(Data supplied Opens)

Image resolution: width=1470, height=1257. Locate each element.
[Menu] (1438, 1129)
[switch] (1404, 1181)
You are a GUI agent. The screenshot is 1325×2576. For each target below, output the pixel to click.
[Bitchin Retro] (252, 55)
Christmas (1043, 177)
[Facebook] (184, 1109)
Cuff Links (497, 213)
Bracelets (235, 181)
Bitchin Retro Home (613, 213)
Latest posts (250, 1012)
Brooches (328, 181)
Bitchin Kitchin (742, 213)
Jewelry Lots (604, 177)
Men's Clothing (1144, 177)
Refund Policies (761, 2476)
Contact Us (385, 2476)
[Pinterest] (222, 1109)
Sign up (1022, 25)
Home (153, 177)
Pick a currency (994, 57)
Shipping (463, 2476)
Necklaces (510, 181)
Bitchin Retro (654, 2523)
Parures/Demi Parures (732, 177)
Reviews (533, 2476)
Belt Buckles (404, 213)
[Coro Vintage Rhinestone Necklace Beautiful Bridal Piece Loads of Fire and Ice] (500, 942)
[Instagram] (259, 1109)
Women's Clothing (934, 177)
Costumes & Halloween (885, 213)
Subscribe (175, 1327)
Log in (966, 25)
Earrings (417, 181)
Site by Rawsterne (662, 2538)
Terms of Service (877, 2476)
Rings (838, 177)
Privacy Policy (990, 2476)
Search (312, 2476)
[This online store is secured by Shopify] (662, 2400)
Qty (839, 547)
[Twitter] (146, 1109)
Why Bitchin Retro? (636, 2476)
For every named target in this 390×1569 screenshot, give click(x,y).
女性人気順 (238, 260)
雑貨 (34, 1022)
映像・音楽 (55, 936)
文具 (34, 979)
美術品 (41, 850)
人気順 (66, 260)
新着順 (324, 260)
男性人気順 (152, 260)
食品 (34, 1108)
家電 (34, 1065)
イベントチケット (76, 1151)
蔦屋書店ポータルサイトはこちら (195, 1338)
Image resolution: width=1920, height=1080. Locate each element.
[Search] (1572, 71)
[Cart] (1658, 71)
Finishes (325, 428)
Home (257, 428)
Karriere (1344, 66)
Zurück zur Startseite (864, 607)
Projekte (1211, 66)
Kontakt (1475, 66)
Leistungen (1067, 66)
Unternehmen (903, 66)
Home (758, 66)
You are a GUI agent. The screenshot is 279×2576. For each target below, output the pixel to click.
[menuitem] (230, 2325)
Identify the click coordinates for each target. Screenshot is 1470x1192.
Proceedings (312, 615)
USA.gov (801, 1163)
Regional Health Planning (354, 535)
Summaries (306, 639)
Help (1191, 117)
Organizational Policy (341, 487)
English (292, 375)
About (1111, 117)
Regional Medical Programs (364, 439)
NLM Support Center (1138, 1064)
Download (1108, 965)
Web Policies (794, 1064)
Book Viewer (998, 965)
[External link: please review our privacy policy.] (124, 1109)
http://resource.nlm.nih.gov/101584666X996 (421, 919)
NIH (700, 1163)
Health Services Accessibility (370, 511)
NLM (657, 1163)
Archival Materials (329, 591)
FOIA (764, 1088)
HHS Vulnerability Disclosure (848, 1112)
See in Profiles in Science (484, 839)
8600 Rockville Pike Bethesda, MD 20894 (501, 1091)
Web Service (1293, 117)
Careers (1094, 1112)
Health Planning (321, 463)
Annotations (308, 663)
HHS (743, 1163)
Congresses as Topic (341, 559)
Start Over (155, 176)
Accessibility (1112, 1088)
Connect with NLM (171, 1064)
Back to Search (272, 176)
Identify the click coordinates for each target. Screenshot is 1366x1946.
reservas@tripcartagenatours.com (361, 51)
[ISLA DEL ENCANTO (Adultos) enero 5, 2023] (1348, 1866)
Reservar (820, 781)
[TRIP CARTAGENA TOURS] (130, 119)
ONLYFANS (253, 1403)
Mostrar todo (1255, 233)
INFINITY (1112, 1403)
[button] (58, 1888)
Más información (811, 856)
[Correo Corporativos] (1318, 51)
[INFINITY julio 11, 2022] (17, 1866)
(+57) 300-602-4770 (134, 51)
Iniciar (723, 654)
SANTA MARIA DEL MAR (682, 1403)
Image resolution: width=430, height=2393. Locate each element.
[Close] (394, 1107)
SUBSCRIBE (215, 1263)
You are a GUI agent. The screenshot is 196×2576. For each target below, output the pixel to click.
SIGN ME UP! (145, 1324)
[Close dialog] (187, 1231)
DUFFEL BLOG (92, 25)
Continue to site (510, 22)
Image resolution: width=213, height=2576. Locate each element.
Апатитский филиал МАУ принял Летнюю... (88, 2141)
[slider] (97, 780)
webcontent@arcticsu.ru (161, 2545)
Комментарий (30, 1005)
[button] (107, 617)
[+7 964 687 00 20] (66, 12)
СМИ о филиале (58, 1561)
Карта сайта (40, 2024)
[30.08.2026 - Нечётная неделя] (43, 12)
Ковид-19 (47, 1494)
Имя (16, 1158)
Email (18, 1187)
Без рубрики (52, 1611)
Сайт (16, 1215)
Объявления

(Data supplied Closes)

Try it:
Find the lines in the entries above where "Regional" occurs, and copy each of them.

Expected output:
Regional Health Planning (354, 535)
Regional Medical Programs (364, 439)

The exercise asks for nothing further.